* **QUOTED PASSAGE**
Skip to content

dean-dalianis/hadoop_cheatsheet

Repository files navigation

Hadoop Cheatsheet

Quick reference guide to key components in the Hadoop ecosystem based on the udemy course The Ultimate Hands-On Hadoop - Tame your Big Data!. We'll start by describing the components of the Hadoop and link to different guides for each component.

Hadoop Core

Hadoop Core is the foundational framework of the Apache Hadoop ecosystem, providing essential components for distributed data processing and storage.

HDFS (Hadoop Distributed File System)

  • Storage system for big data across a cluster.
  • Provides reliable, scalable, and distributed data storage.
  • Replicates data for fault tolerance.
  • Optimized for batch processing workloads.

YARN (Yet Another Resource Negotiator)

  • Manages resources in a Hadoop cluster.
  • Handles allocation of nodes and computing capacity.
  • Efficiently utilizes resources for applications.

MapReduce

  • Programming model for distributed data processing in Hadoop.
  • Divides tasks into map and reduce phases.
  • Enables parallel execution across the cluster.

Other Components

Additional components that complement the Hadoop ecosystem can be found here.

Pig

  • High-level language for data analysis and transformation on Hadoop.
  • Allows complex queries and data processing.
  • Utilizes SQL-like syntax for ease of use.
  • Supports data processing pipelines and custom processing logic.

* **GIVEN MATERIAL**
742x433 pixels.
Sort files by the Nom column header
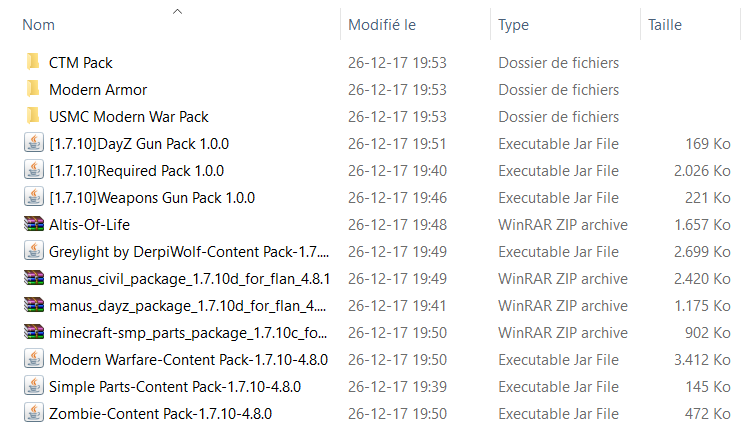coord(38,25)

* **TO BE DONE**
a) In the Hadoop cheatsheet, what does YARN stand for?
b) Retype the part of the Hadoop cheatsheet that opens with the words containing "Hadoop Core is" and closes with "Another Resource Negotiator)".
c) Extend the Hadoop cheatsheet from where it stops.

* **ANSWER SET**
a) Yet Another Resource Negotiator

b)
Hadoop Core is the foundational framework of the Apache Hadoop ecosystem, providing essential components for distributed data processing and storage.

HDFS (Hadoop Distributed File System)

  • Storage system for big data across a cluster.
  • Provides reliable, scalable, and distributed data storage.
  • Replicates data for fault tolerance.
  • Optimized for batch processing workloads.

YARN (Yet Another Resource Negotiator)

c)
Hive

  • Data warehouse infrastructure for querying structured data stored in Hadoop.
  • Provides a SQL-like interface.
  • Manages metadata for easy data exploration.
  • Supports schema evolution and query optimization.

Ambari

  • Management and monitoring tool for Hadoop clusters.
  • Offers comprehensive view and control of components and services.
  • Facilitates cluster administration and monitoring.

Mesos

  • Resource management platform for Hadoop clusters.
  • Efficiently allocates resources, such as nodes and computing capacity.
  • Works alongside YARN or serves as an alternative resource negotiator.

Spark

  • Fast and powerful data processing engine for Hadoop.
  • Supports in-memory processing, real-time streaming, and machine learning.
  • Enables interactive queries and analysis.
  • Provides a rich set of libraries and APIs for various data processing tasks.

Tez

  • Framework for optimizing data processing in Hadoop.
  • Utilizes Directed Acyclic Graphs (DAGs) for efficient execution of complex queries.
  • Often used in conjunction with Hive.

HBase

  • Distributed, column-oriented NoSQL database for Hadoop.
  • Enables low-latency, random access to large volumes of structured and semi-structured data.

Storm

  • Real-time stream processing system for Hadoop.
  • Handles continuous streams of data.
  • Enables real-time analytics and decision-making.
  • Supports fault-tolerance and complex stream processing topologies.

Oozie

  • Workflow scheduler for managing complex Hadoop jobs.
  • Allows defining and executing interconnected tasks.
  • Facilitates job coordination, scheduling, and monitoring.

ZooKeeper

  • Coordination service for distributed systems in Hadoop.
  • Maintains shared configuration, synchronization, and naming services.
  • Facilitates coordination and management of cluster components.
  • Provides distributed coordination and high availability features.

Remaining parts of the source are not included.